EXERCISE PROMPT >> With pictures left out, extract every line between the start of the records below and the line holding "Task: Click the WPMU DEV icon", inclusive.

RECORDS SUPPLIED >>
--
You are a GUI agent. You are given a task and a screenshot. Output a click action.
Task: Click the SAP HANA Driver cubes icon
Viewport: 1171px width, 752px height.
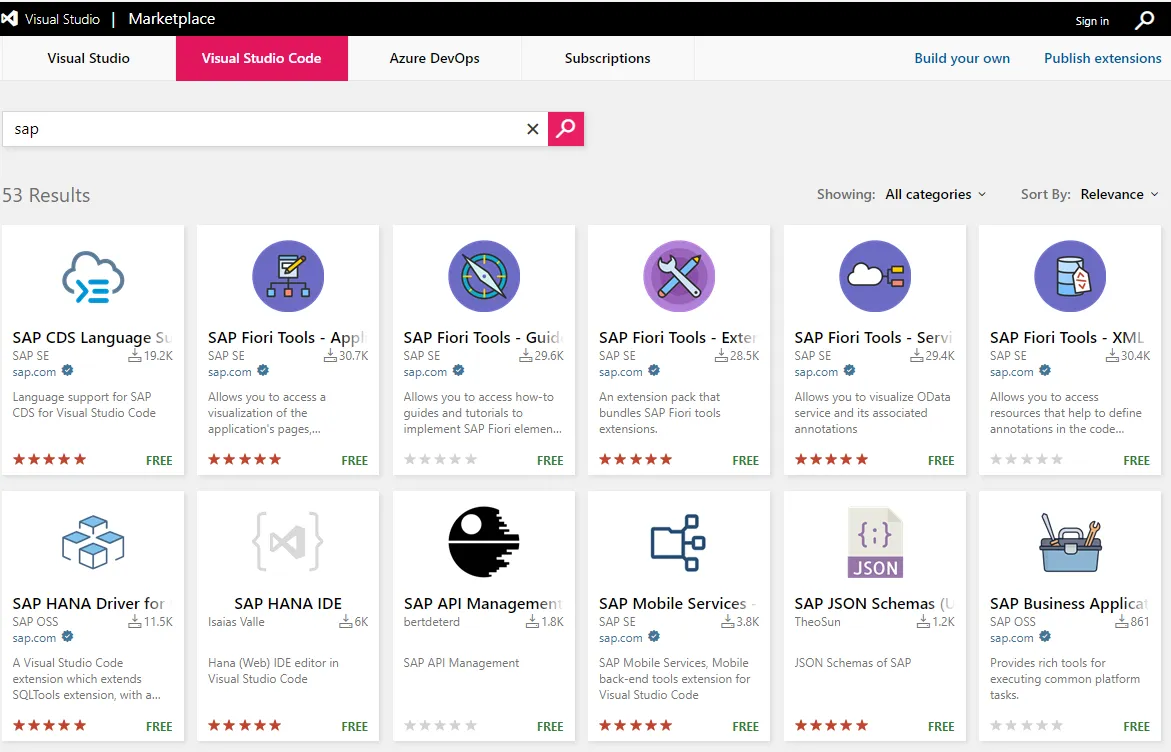[93, 543]
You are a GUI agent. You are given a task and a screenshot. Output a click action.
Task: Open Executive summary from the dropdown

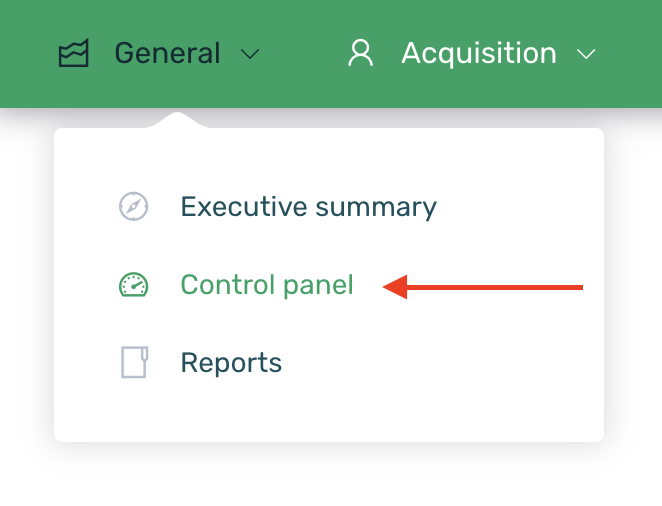[x=308, y=207]

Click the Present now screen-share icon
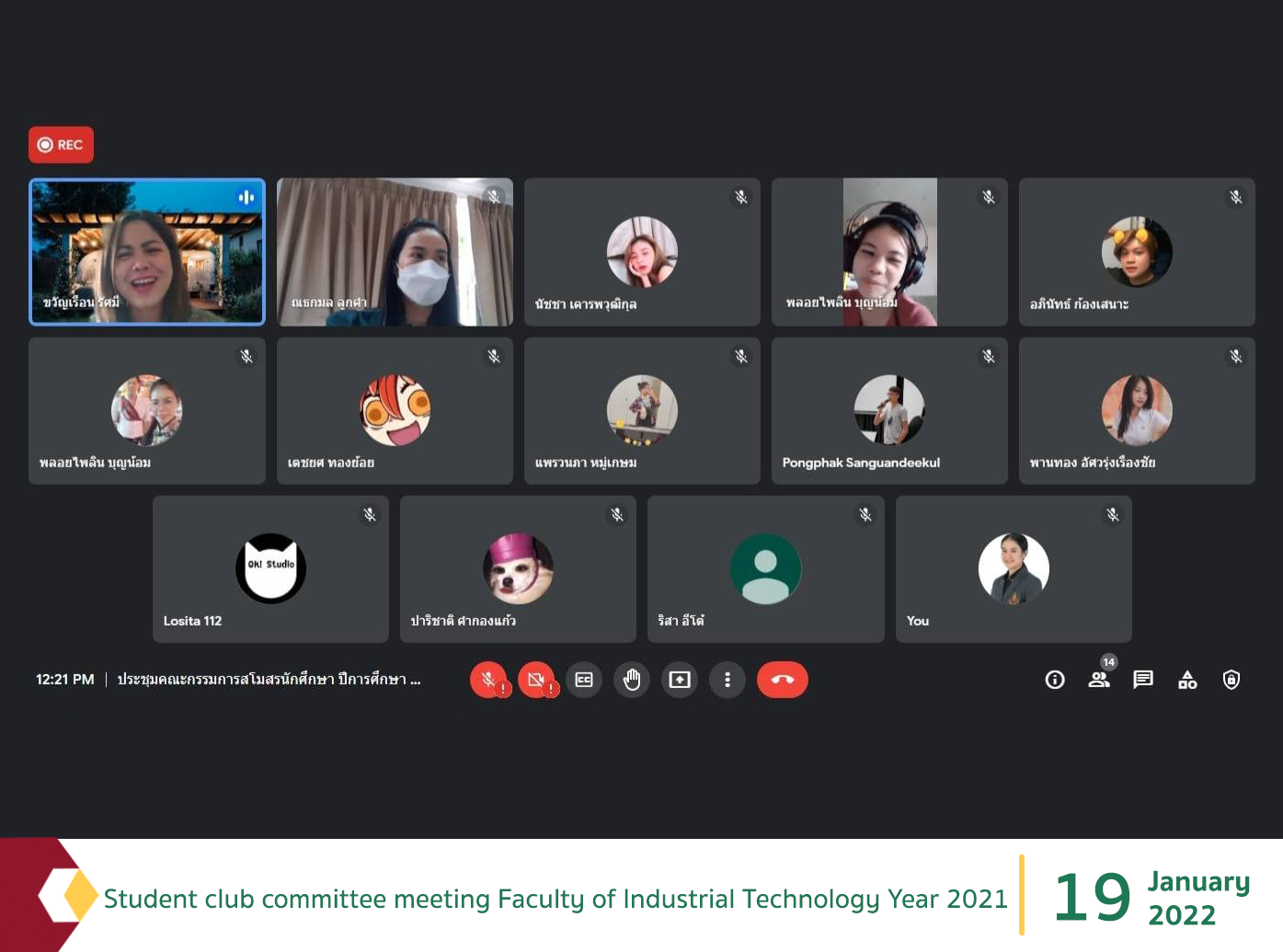pyautogui.click(x=680, y=680)
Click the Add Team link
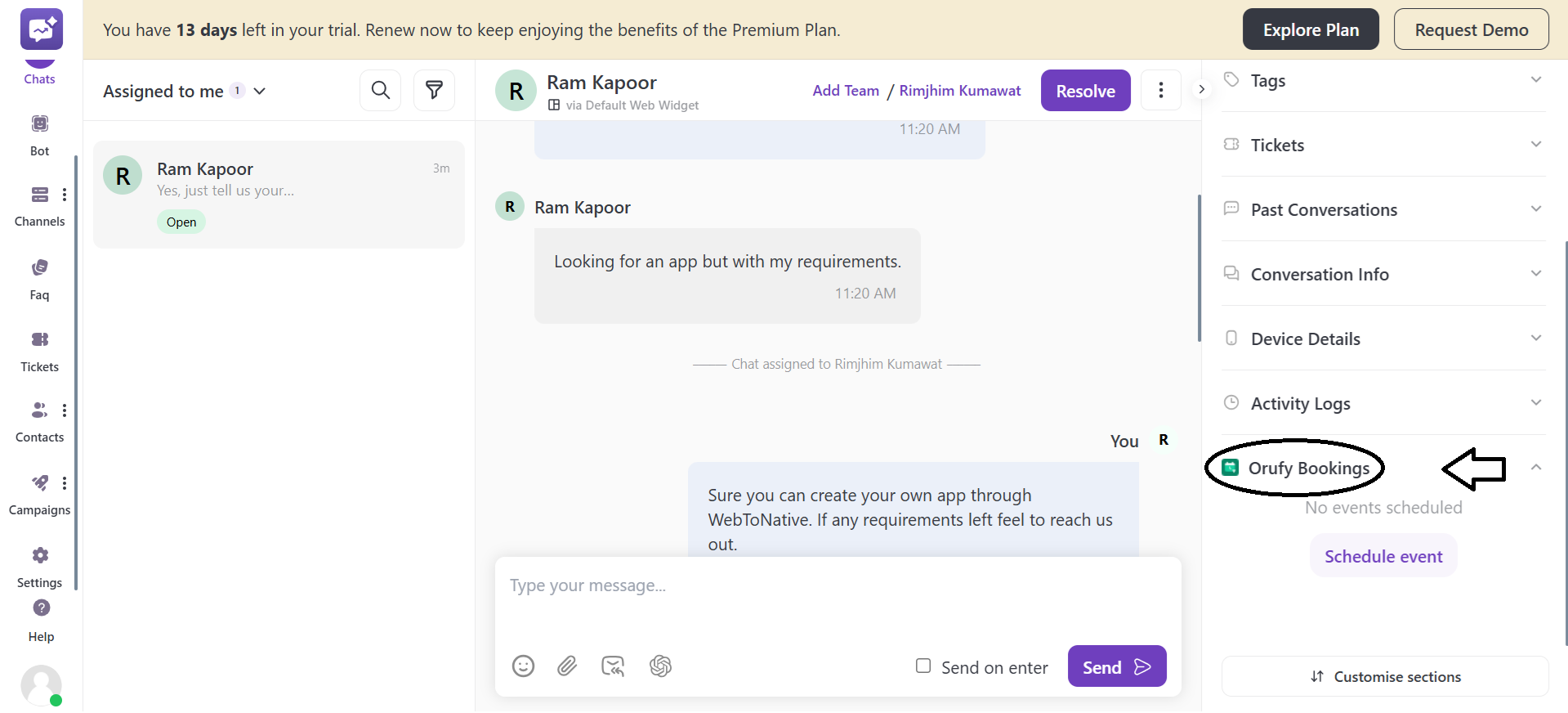The width and height of the screenshot is (1568, 713). coord(846,91)
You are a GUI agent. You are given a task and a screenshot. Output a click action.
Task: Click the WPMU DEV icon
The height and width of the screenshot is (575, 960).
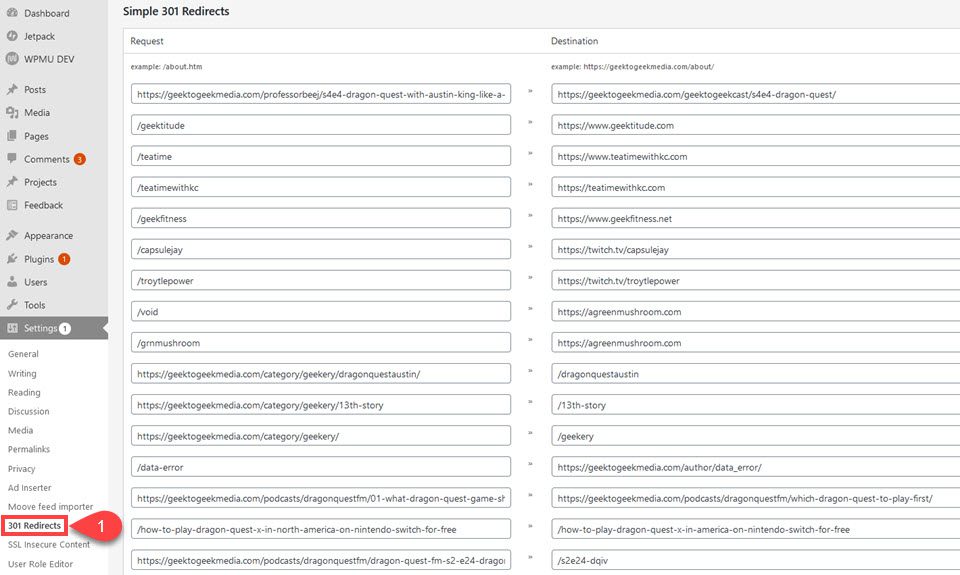(x=12, y=59)
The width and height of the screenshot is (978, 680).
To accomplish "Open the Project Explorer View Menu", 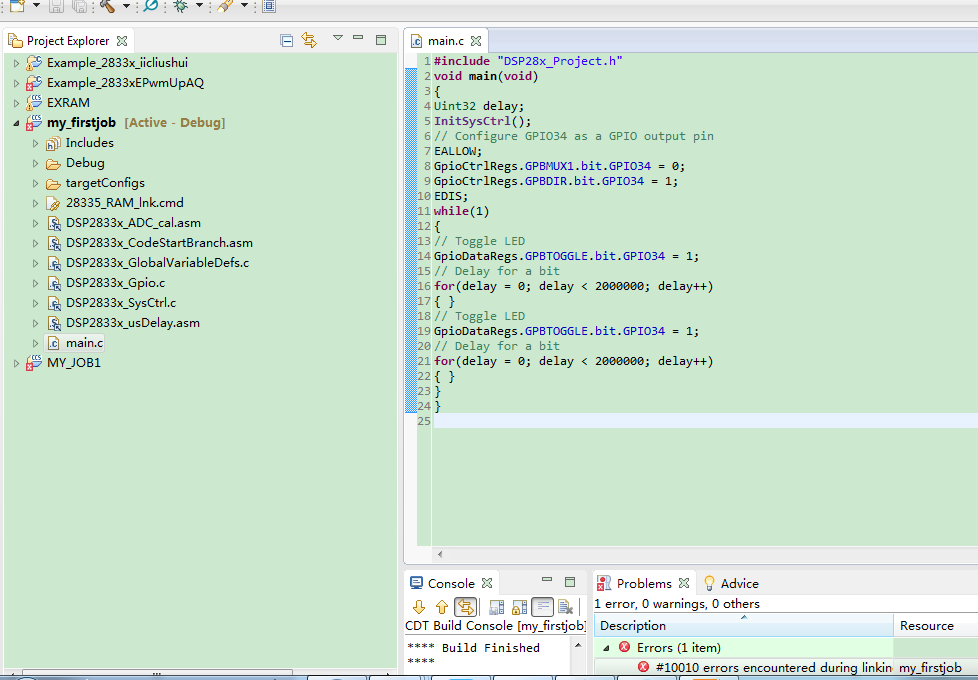I will [337, 39].
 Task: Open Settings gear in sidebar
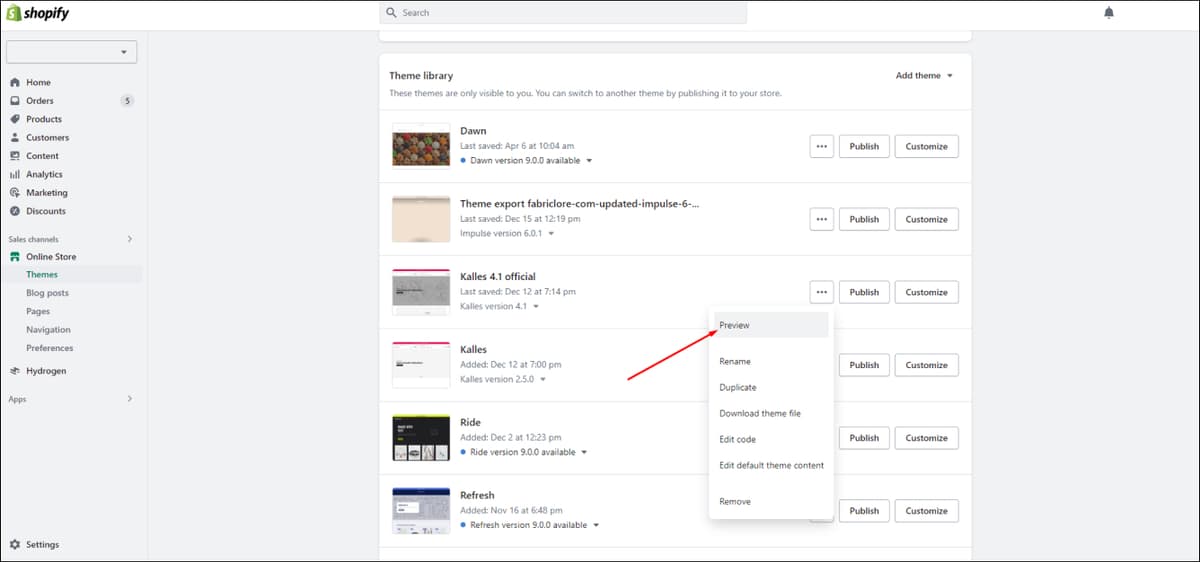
--
RESULT OF THE EXERCISE >>
You are a GUI agent. You are given a task and a screenshot. Output a click action.
Task: Click the SAP HANA Driver cubes icon
Viewport: 1171px width, 752px height.
[93, 543]
You are a GUI agent. You are given a task and a screenshot. Output a click action.
Task: Open Executive summary from the dropdown

[x=308, y=207]

Click the Present now screen-share icon
pyautogui.click(x=680, y=680)
Click the Add Team link
The width and height of the screenshot is (1568, 713). coord(846,91)
You are a GUI agent. You are given a task and a screenshot. Output a click action.
Task: Click the WPMU DEV icon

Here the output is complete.